Work instructions –
Repeat the listing word for word, but skip any pictures.

#####

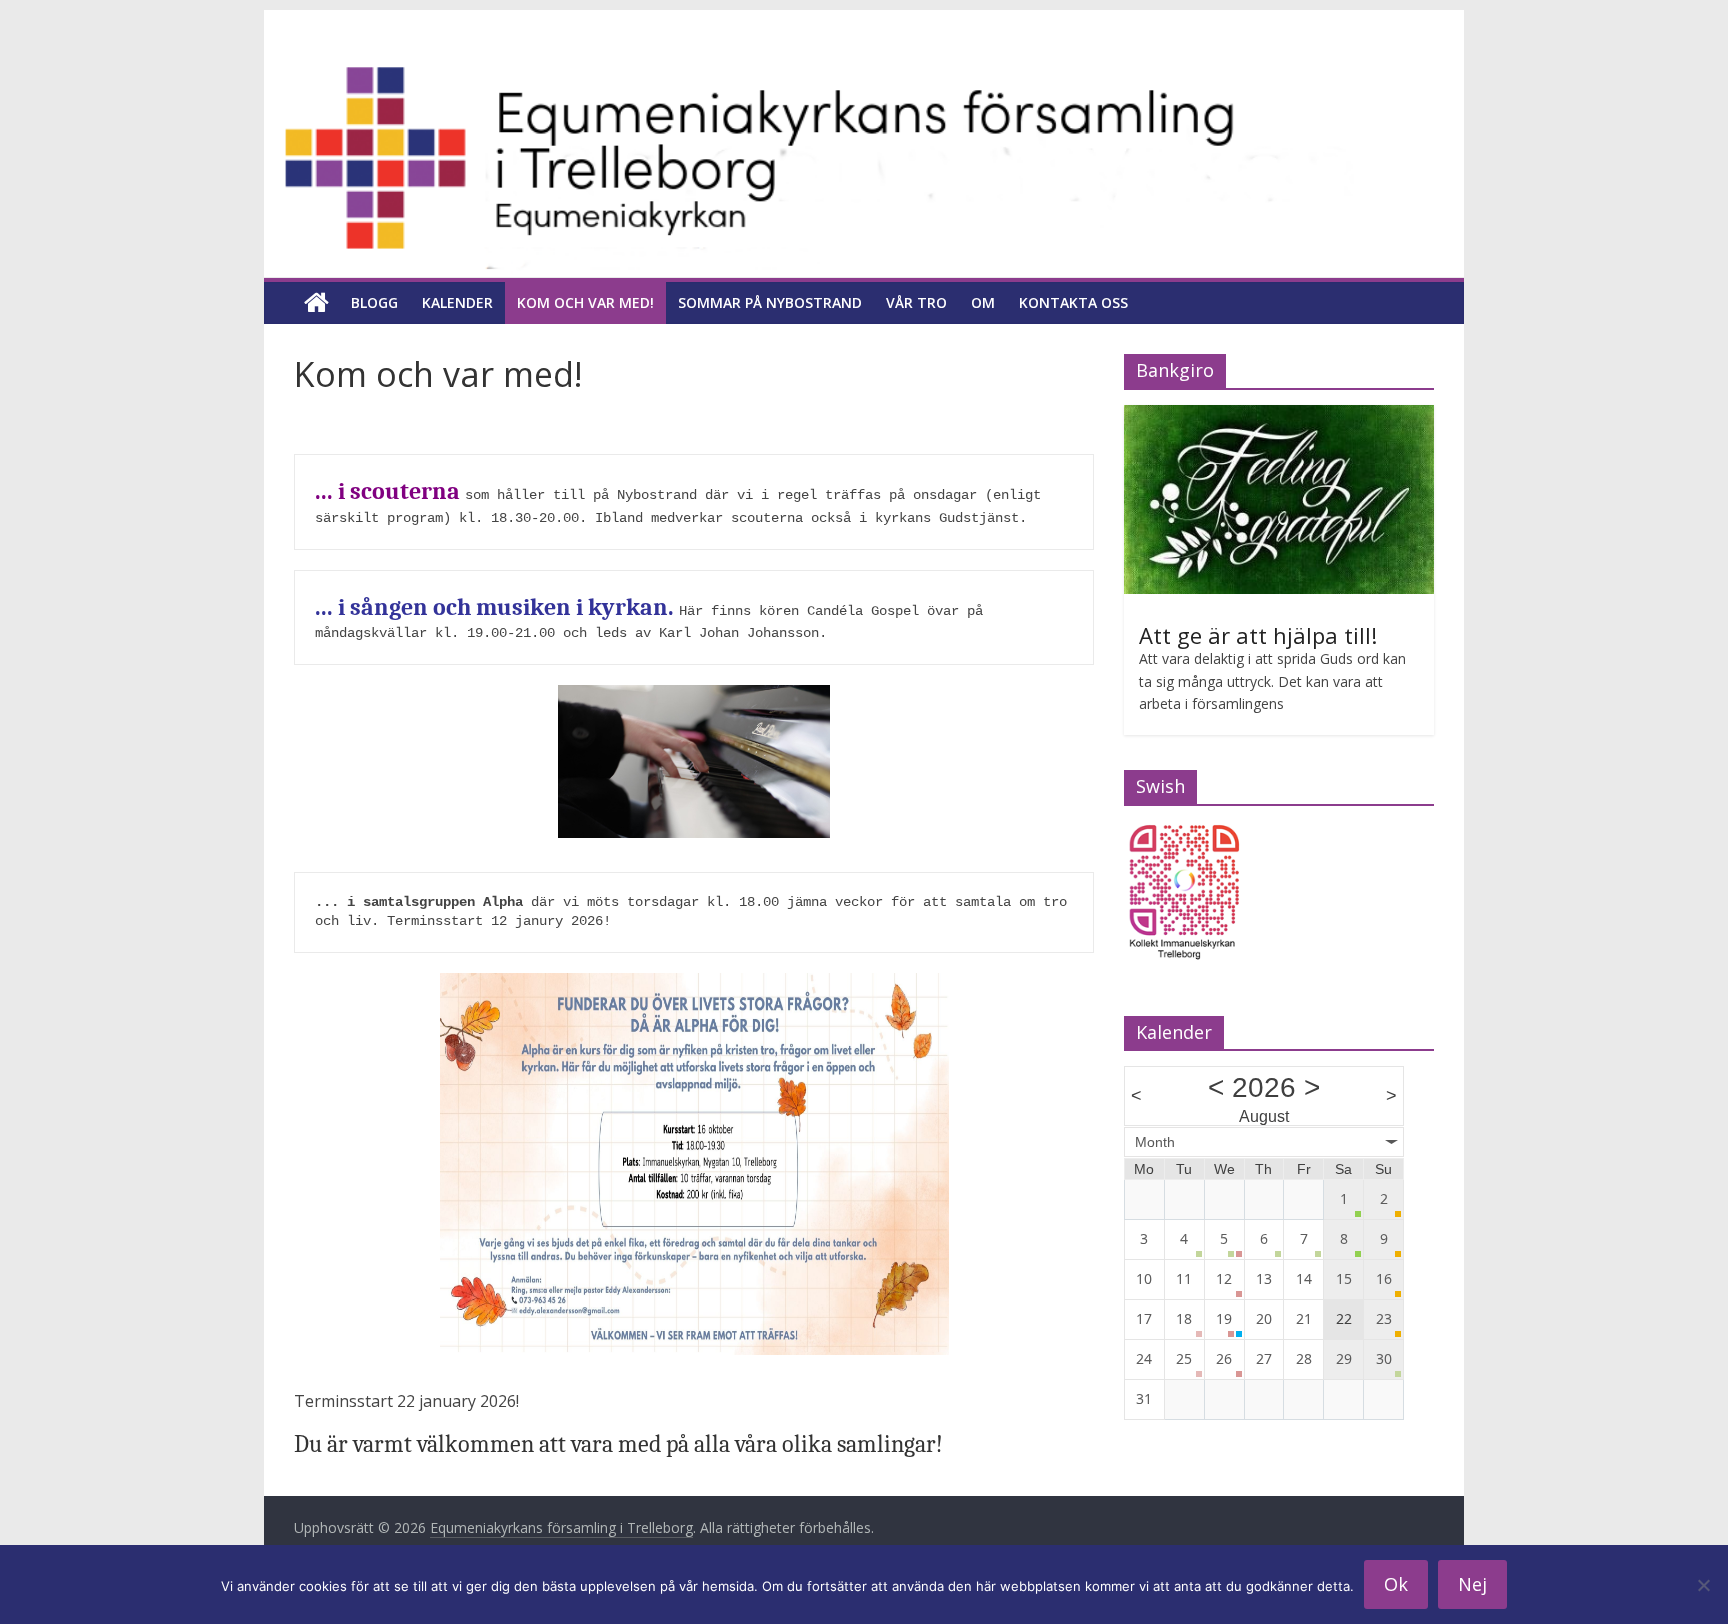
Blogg (374, 302)
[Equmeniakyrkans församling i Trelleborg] (864, 67)
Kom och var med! (585, 302)
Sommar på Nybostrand (770, 302)
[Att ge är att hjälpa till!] (1279, 415)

#####

Solved problem –
Blogg (374, 302)
[Equmeniakyrkans församling i Trelleborg] (864, 67)
Kom och var med! (585, 302)
Sommar på Nybostrand (770, 302)
[Att ge är att hjälpa till!] (1279, 415)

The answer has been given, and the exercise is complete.